A First Look at Our CausalLM Omni Model: Previewing Our Intermediate Checkpoint to Partners
We are pleased to announce that an intermediate preview checkpoint of our CausalLM Omni model is now available to our strategic partners. This release constitutes an intermediate checkpoint of our ongoing pre-training phase, intended for partner evaluation while we continue the full training run toward a broader official release.
UNIFIED MULTIMODAL UNDERSTANDING AND GENERATION
Built upon a highly optimized, standard Noam, Llama, and Qwen2-style foundational architecture, our 10-billion parameter dense model fundamentally reimagines how different data modalities are ingested and processed. It natively supports the unified understanding and generation of discrete images utilizing 16x and 32x compression rates, alongside discrete speech at an ultra-efficient 12.5Hz.
Unlike legacy MLLM systems that bolt disparate, modality-specific models together through complex bridging mechanisms, we designed CausalLM Omni to handle these diverse inputs and outputs as a single, continuous stream of one-dimensional tokens. For generative tasks spanning text, vision, and audio, our model generates an autoregressive output of semantic tokens. We subsequently decode these tokens utilizing advanced flow matching techniques, resulting in high-fidelity image and speech generation. This unified 1D token approach eliminates traditional cross-modal bottlenecks and preserves deep semantic alignment across all data types.

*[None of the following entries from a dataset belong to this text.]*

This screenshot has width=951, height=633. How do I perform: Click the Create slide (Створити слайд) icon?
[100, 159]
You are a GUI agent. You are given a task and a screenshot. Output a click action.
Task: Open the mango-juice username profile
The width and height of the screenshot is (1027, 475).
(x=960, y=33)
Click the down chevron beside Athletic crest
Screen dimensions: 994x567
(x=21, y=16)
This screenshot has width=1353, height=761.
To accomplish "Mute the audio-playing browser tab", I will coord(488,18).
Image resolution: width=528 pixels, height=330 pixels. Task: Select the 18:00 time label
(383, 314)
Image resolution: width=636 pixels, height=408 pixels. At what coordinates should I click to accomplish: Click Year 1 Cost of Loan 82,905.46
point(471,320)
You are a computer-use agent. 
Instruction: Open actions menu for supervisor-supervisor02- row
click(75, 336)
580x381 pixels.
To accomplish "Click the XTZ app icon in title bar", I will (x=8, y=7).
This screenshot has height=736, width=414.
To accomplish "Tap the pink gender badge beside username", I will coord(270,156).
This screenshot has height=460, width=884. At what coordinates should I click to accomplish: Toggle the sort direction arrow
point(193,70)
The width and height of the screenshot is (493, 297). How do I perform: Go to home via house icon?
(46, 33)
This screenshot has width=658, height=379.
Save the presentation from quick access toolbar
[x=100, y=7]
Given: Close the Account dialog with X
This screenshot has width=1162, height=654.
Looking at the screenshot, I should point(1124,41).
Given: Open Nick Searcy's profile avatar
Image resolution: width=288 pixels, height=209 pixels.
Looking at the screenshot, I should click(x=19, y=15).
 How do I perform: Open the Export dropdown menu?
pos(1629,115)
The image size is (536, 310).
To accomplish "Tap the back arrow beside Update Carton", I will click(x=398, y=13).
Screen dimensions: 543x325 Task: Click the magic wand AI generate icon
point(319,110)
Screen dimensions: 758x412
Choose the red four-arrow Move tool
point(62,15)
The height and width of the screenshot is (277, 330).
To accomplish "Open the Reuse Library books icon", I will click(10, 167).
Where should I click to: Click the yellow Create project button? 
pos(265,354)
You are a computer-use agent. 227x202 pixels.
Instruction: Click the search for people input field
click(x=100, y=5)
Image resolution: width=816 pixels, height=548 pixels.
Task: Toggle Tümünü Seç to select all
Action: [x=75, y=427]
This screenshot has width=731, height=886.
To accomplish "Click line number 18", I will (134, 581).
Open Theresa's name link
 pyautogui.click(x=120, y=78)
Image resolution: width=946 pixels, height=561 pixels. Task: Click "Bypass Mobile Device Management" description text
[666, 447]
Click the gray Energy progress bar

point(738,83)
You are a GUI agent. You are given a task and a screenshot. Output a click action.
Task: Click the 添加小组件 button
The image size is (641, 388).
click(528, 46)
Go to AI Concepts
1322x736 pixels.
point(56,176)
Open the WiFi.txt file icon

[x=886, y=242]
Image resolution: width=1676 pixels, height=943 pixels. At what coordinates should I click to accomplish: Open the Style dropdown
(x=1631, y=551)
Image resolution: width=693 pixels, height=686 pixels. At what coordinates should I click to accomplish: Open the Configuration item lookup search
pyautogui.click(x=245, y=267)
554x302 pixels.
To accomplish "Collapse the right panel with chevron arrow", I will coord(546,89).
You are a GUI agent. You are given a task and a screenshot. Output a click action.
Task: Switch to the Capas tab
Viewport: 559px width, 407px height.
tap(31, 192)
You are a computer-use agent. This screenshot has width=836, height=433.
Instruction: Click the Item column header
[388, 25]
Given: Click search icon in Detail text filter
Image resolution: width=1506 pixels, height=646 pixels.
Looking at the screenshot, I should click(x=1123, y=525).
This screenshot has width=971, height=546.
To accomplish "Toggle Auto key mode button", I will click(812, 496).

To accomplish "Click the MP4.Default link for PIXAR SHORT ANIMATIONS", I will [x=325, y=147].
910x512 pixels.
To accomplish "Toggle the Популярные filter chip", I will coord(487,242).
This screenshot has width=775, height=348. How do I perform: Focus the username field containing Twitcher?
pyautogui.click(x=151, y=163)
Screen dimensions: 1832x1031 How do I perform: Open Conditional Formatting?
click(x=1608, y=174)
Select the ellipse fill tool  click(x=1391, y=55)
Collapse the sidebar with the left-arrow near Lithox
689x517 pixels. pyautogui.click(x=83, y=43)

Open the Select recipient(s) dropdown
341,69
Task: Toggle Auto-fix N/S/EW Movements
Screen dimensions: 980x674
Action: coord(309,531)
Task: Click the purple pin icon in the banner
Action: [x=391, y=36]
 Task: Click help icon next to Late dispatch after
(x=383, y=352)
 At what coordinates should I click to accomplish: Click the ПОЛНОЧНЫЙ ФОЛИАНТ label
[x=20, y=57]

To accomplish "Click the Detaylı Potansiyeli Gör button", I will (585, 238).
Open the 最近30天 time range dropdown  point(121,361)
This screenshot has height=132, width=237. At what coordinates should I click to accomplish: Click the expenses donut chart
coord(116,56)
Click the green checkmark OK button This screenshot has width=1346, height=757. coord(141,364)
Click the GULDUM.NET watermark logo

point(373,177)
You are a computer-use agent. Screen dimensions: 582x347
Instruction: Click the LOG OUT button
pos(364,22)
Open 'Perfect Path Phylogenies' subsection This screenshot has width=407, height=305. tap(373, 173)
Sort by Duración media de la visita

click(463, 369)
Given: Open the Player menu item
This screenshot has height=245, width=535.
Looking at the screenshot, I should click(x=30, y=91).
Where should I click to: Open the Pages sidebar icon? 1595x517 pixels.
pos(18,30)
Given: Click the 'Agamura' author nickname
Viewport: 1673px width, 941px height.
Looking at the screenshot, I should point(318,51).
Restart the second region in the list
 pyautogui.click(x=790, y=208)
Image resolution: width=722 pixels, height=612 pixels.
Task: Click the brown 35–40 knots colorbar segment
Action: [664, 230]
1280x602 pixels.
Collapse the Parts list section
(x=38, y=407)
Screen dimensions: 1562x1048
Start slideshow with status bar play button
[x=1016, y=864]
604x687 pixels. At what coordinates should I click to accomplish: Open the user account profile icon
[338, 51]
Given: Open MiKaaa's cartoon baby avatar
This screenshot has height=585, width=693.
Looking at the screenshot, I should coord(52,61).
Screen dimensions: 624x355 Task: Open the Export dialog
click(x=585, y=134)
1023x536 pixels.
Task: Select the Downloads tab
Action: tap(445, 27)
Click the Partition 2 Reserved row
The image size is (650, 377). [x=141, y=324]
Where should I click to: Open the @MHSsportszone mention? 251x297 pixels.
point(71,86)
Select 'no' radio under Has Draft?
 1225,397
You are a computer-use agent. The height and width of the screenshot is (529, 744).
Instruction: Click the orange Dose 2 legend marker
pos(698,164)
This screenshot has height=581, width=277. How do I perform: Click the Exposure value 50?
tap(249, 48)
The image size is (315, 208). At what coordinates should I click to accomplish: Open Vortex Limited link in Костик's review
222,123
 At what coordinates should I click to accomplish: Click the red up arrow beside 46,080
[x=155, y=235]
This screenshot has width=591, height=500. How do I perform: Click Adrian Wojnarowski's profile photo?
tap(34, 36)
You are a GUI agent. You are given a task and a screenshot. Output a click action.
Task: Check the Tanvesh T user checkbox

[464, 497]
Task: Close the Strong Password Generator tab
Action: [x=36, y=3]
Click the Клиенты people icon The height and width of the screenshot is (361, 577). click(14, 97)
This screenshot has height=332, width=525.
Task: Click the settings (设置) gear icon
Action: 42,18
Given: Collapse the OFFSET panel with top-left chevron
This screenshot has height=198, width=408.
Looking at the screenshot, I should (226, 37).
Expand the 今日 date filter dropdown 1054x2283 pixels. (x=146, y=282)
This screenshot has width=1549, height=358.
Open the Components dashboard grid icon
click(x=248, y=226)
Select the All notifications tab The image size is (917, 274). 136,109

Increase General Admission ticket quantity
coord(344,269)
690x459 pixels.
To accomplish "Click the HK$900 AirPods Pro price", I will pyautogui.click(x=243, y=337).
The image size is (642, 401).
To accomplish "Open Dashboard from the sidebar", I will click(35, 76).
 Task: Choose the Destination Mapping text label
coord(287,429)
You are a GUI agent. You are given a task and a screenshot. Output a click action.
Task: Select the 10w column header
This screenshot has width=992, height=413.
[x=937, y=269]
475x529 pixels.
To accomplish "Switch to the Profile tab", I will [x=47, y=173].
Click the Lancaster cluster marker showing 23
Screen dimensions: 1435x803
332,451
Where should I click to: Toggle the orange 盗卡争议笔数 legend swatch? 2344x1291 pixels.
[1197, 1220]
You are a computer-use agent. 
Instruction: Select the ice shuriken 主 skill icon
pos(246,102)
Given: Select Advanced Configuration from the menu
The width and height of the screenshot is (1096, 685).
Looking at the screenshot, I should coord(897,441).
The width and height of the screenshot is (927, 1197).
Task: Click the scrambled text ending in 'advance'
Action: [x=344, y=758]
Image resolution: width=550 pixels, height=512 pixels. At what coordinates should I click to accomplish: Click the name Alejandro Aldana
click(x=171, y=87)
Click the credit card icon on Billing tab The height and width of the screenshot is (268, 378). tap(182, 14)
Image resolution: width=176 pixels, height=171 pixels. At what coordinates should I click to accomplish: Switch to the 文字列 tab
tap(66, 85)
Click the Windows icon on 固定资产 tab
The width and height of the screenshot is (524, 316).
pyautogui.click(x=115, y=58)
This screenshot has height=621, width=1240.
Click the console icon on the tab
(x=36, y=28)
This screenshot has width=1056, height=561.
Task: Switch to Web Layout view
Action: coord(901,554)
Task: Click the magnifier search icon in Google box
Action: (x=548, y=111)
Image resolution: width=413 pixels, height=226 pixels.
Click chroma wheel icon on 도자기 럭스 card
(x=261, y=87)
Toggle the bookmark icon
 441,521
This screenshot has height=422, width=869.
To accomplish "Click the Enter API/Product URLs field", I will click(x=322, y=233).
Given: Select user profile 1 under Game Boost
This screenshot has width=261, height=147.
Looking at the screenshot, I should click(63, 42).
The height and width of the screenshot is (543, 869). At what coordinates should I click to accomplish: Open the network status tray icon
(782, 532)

INNOVATIVE TRAINING PARADIGM AND SYNTHETIC DATA
This preview checkpoint represents an intermediate Base model that we have subjected to Supervised Fine-Tuning, transforming it into a highly capable Instruct model ready for complex partner deployments. We trained the Base model on a rigorous, high-density corpus of one trillion native, discrete multimodal mixed tokens. In a significant departure from traditional internet data scraping dependencies, we trained this model entirely on fully synthetic and distilled data. We curated this dataset to incorporate high-quality teacher logits distilled directly from leading open-source models, ensuring premium reasoning capabilities, reduced hallucination rates, and exceptional knowledge density.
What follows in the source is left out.